Probleme mit Waschbären gibt es immer wieder

Und die gibt es, zunehmend auch in Baden-Württemberg. Waschbären nisten sich gerne wie Marder in einem Dachboden ein; dort können sie nicht nur für Ruhestörungen sorgen, sondern im schlimmsten Fall die gesamte Dämmung zerstören und einen hohen Schaden verursachen. Adrian Machal ist einer von bisher nur wenigen Schädlingsbekämpfer in Baden-Württemberg, die auch den Waschbär „im Programm“ haben. Seine Firma AML Schädlingsbekämpfung ist im Großraum Stuttgart aktiv. „Das hat erst vor drei, vier Jahren richtig angefangen“, erzählt Machal, „aber seither werden die Anrufe wegen Waschbären immer mehr.“

Er lehnt es ab, Stromzäune aufs Dach zu spannen, wie es in anderen Bundesländern durchaus praktiziert wird: „Das mache ich den Tieren zuliebe nicht.“ Er benützt vor allem eine Paste, die an den Durchschlupf des Waschbären ins Dach geschmiert wird; angeblich besteht sie aus dem Kot von Zootieren, deren Geruch die Waschbären vertreibt: „In acht von zehn Fällen kommt der Waschbär nicht wieder“, so Machal.

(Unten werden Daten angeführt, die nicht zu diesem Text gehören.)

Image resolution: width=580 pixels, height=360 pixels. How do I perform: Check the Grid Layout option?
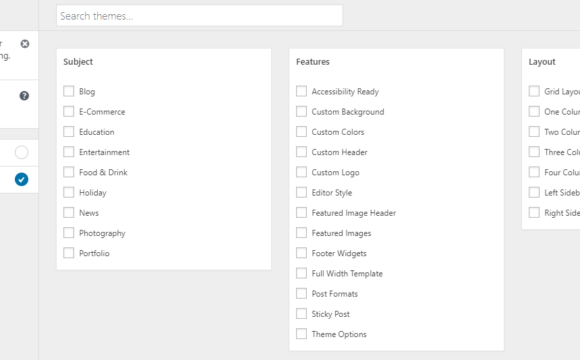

Seit kurzem ist es mit einer speziellen Ausbildung in Baden-Württemberg auch erlaubt, Waschbären (und andere Wildtiere) innerhalb einer Gemeinde oder Stadt zu jagen – bisher waren besiedelte Gebiete Sperrzone für Jäger. Rund hundert solcher Stadtjäger hätten in Baden-Württemberg diese Ausbildung bereits absolviert, sagt Klaus Lachenmaier. Auch das wird den Waschbären aber nicht aufhalten.